Photoemission spectroscopy.

For the work presented here, we have improved the signal-to-noise ratio of the photoemission spectra by a factor of four compared with our previous measurement⁶. Previously, a limitation to the signal-to-noise was related to imaging the out-coupled |9/2,−5/2〉 atoms, which lack a closed cycling transition for absorption imaging. Now, we transfer the out-coupled atoms to the |9/2,−9/2〉 state with two radiofrequency π-pulses. As the number of atoms in the |9/2,−5/2〉 state is relatively small, this requires that we first optically pump the atoms remaining in the |9/2,−7/2〉 and |9/2,−9/2〉 states to another hyperfine manifold. In this way, we can image the out-coupled atoms with the cycling transition for the |9/2,−9/2〉 state without contamination from the much larger population of atoms that were unaffected by the radiofrequency spectroscopy. Before constructing the photoemission spectra, we clean up the raw images by setting to zero data at large radii where the signal drops below technical noise.

Density inhomogeneity of the trapped gas.

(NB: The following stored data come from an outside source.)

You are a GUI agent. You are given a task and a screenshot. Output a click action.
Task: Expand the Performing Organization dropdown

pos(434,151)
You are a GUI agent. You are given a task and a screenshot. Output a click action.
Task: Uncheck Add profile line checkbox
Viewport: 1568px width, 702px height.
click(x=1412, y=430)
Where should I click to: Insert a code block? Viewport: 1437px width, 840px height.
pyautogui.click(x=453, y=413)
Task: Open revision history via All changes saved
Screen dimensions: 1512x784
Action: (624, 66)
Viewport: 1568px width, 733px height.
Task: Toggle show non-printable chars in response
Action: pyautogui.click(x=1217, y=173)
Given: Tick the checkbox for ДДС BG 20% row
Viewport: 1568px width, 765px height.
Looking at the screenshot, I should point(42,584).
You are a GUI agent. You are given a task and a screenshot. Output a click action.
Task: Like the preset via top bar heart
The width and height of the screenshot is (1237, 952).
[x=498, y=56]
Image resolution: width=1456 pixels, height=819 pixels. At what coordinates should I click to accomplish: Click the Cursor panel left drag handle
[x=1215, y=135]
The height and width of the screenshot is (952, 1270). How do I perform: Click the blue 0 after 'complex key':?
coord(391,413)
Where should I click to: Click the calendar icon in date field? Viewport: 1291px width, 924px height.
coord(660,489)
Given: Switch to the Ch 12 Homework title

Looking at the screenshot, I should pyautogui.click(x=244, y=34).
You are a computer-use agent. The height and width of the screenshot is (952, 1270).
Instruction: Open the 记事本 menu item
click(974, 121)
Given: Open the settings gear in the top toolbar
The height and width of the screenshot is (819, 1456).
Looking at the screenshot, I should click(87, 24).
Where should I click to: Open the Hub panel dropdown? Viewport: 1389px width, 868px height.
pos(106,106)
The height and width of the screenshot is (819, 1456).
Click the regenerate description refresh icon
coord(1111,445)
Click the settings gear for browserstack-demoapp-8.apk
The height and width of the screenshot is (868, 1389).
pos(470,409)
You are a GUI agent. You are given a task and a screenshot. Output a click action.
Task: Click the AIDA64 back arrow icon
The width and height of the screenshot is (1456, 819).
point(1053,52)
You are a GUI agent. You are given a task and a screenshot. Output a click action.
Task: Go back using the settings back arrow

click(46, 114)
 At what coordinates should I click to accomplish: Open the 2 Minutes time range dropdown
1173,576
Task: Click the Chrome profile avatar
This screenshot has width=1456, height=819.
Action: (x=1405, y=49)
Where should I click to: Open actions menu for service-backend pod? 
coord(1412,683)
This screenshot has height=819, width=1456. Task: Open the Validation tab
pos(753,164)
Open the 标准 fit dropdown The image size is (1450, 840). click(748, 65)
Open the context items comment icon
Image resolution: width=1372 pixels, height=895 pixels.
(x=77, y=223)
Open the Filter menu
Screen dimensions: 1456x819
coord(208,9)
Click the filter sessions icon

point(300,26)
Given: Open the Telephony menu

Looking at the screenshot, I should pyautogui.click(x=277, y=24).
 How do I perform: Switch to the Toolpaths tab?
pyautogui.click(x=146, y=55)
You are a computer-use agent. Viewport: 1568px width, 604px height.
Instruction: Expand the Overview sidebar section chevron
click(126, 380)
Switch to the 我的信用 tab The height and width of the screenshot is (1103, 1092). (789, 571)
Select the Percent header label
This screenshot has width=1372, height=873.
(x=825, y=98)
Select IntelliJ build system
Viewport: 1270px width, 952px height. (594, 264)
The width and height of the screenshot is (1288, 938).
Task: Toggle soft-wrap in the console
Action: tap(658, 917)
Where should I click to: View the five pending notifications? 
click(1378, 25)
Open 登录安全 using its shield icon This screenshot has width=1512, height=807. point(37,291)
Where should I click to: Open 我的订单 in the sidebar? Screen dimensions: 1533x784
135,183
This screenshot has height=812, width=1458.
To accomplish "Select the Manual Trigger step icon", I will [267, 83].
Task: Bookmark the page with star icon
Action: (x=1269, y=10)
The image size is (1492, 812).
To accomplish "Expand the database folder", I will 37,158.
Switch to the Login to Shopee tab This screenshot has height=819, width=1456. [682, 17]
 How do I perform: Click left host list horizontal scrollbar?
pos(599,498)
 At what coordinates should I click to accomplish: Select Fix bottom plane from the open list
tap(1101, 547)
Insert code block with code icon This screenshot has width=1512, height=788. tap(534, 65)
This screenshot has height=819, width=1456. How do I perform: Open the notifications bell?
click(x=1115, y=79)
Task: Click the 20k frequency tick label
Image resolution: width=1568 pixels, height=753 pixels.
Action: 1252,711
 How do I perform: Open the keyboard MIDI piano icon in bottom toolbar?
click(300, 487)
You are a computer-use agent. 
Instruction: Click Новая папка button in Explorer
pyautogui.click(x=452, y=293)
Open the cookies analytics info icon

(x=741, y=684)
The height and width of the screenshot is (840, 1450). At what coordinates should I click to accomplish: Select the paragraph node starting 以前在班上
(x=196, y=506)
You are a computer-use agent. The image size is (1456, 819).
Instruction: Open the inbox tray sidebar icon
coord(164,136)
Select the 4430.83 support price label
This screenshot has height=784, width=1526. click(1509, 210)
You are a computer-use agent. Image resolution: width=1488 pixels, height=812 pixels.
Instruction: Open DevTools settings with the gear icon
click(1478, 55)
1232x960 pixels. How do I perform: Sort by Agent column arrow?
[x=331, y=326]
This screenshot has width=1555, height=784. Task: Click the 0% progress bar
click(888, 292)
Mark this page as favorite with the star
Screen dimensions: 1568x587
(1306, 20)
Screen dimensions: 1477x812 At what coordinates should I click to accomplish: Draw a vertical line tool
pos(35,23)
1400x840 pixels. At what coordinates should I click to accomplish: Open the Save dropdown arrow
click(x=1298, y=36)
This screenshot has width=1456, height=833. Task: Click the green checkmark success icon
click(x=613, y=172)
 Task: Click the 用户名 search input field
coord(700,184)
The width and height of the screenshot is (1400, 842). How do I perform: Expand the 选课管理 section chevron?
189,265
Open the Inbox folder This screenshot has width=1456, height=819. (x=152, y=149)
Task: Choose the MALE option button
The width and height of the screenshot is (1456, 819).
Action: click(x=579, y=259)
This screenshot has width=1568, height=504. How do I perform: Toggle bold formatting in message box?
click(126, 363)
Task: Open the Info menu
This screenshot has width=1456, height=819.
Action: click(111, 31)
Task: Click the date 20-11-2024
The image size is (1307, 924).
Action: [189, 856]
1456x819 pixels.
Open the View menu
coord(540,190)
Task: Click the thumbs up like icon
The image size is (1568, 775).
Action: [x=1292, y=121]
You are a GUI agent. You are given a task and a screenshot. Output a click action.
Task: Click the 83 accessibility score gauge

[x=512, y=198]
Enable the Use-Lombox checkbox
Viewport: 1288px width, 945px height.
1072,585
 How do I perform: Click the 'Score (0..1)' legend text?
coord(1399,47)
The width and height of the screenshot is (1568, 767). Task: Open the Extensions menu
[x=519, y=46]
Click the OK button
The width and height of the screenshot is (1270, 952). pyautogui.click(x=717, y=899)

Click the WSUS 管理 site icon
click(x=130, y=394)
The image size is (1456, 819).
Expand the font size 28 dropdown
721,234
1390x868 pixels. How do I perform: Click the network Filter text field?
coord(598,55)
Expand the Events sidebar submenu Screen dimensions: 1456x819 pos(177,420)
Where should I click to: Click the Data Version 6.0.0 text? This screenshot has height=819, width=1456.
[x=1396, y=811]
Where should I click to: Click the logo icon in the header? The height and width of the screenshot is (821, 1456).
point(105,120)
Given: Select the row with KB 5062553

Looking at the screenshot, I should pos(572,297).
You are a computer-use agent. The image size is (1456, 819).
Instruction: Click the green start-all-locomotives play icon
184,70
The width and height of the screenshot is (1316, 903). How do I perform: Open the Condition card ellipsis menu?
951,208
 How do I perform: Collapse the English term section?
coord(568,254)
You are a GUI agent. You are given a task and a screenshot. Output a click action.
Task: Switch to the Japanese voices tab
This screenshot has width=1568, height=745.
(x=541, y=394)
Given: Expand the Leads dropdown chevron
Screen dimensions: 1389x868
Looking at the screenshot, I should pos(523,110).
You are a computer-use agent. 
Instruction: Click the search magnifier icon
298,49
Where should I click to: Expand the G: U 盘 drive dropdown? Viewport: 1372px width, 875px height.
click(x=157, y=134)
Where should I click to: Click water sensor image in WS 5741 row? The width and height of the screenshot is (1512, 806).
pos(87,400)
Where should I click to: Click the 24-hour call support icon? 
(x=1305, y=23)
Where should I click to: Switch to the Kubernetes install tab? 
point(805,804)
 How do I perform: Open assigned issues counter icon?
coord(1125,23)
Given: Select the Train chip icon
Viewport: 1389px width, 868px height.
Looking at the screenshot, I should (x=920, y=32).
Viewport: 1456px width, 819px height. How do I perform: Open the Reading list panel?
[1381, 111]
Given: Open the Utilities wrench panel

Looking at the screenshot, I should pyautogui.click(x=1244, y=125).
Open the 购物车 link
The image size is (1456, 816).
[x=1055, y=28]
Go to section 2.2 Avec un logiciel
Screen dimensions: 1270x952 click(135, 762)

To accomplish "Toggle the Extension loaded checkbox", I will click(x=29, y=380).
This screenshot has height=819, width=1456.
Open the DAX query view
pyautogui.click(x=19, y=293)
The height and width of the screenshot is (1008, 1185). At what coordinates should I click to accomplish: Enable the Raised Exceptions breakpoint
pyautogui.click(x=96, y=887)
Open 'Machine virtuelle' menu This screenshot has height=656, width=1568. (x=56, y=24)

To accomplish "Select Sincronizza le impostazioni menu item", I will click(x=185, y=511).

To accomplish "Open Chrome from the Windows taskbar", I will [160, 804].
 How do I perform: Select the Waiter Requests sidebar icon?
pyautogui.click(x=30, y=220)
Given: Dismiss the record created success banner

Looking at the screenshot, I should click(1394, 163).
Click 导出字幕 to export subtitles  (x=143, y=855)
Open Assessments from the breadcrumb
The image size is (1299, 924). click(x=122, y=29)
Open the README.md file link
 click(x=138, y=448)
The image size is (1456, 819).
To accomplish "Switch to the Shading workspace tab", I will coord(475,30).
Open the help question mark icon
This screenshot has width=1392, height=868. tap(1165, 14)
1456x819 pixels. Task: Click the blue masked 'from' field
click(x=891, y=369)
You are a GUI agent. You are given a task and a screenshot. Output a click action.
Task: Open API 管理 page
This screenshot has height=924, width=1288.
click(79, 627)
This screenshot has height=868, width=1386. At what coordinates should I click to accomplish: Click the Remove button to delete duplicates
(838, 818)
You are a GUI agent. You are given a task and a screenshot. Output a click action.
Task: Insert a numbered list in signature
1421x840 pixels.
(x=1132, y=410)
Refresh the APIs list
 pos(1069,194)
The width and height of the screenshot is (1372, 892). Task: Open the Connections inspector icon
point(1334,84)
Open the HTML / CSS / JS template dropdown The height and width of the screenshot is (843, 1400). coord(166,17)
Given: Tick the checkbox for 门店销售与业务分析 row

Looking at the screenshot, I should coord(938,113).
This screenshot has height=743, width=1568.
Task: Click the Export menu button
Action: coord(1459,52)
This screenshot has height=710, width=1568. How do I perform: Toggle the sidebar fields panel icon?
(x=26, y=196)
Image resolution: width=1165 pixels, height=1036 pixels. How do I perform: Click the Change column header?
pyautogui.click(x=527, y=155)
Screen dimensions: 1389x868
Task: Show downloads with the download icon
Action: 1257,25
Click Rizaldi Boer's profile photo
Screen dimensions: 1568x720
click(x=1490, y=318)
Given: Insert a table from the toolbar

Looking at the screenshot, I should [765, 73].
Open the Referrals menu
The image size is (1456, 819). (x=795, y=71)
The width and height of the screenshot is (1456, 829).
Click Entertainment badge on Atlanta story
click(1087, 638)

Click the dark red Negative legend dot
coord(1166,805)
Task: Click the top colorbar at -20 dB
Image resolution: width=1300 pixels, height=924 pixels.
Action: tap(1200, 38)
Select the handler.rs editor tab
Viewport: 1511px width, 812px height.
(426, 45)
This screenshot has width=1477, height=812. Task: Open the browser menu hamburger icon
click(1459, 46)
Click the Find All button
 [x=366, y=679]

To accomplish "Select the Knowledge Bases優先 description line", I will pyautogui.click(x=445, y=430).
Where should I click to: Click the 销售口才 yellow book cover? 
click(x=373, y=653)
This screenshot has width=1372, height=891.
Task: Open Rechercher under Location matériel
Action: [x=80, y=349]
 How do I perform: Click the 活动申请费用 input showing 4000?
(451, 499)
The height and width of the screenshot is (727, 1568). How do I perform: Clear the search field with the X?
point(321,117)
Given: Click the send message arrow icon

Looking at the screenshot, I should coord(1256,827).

One can define a local Fermi energy, and corresponding local Fermi wavevector, that varies across the cloud. We can estimate the average density of the strongly interacting gas by taking the average density of an ideal trapped Fermi gas at a particular T/T_F and multiplying by (E_pot/E_pot⁰)^−3/2. Here, E_pot/E_pot⁰ is the measured ratio (at finite T) of the potential energy of the strongly interacting gas to that of a non-interacting gas³⁰. For the data shown in Fig. 1a–d, the local Fermi energy, in units of the previously defined E_F, which corresponds to this average density is 0.81, 0.69, 0.62 and 0.53, respectively. The corresponding local Fermi wavevector, in units of k_F, is 0.90, 0.83, 0.79 and 0.73, respectively. To give a sense of the spread in the local Fermi energies, we note that for the ideal trapped Fermi gas, the ratio of the local Fermi energy at the average density to that at the cloud centre is approximately 0.6.